Access Denied – Using Procedure to Restrict Tort Litigation: The Israeli-Palestinian Experience
30 Pages Posted: 15 Jun 2018
Date Written: December 1, 2017
Procedural barriers which limit individuals’ ability to bring lawsuits — like conditioning litigation upon the provision of a bond — are a subtle way to reduce the volume of tort litigation. The use of such procedural doctrines often spares legislatures from the need to debate the substance of legal rights, especially when those rights are politically controversial. This Article presents a case study of this phenomenon which has escaped scholarly attention, in the intriguing context of the Israeli-Palestinian Conflict. On the books, a unique mechanism enables non-Israeli citizen Palestinians of the West Bank and Gaza Strip to bring civil actions for damages against Israel before Israeli civil courts. Yet, since the early 2000s, Israel began using a host of procedural obstacles to restrict Palestinians’ access to its civil courts, effectively precluding their ability to bring claims arising from Israeli military actions. Through fifty-five in-depth interviews with lawyers, policy makers, plaintiffs, and other key stakeholders, alongside a host of secondary sources such as parliamentary protocols and NGO reports, this Article considers the impact this process has on Palestinians’ access to justice. While the use of procedure to encroach on an injured person’s right to compensation may be considered a taking of property, and thus, conceptualized as a dignity taking, such an analysis overlooks a key component of the harm caused to these individuals.
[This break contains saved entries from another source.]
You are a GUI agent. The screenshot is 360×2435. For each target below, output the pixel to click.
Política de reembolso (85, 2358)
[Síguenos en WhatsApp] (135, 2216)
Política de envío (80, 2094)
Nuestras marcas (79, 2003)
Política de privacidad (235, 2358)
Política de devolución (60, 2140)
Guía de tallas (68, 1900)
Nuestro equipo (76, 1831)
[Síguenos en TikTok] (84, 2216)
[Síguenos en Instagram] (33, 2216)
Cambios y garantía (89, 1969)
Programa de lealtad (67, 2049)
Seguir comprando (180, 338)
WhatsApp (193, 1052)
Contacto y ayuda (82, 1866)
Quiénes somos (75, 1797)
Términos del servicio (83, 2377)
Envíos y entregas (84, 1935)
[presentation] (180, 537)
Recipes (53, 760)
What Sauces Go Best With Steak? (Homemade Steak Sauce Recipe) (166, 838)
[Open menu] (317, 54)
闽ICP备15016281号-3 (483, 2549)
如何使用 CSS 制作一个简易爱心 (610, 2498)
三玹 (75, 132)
Procedural restrictions that block access to the courts also deny Palestinians of their right to participate in the litigation process. Focusing only on property rights — the “end game” of the litigation — ignores benefits derived from the litigation process, including accountability, transparency, and recognition, which may be particularly important when it comes to plaintiffs from vulnerable, disadvantaged groups.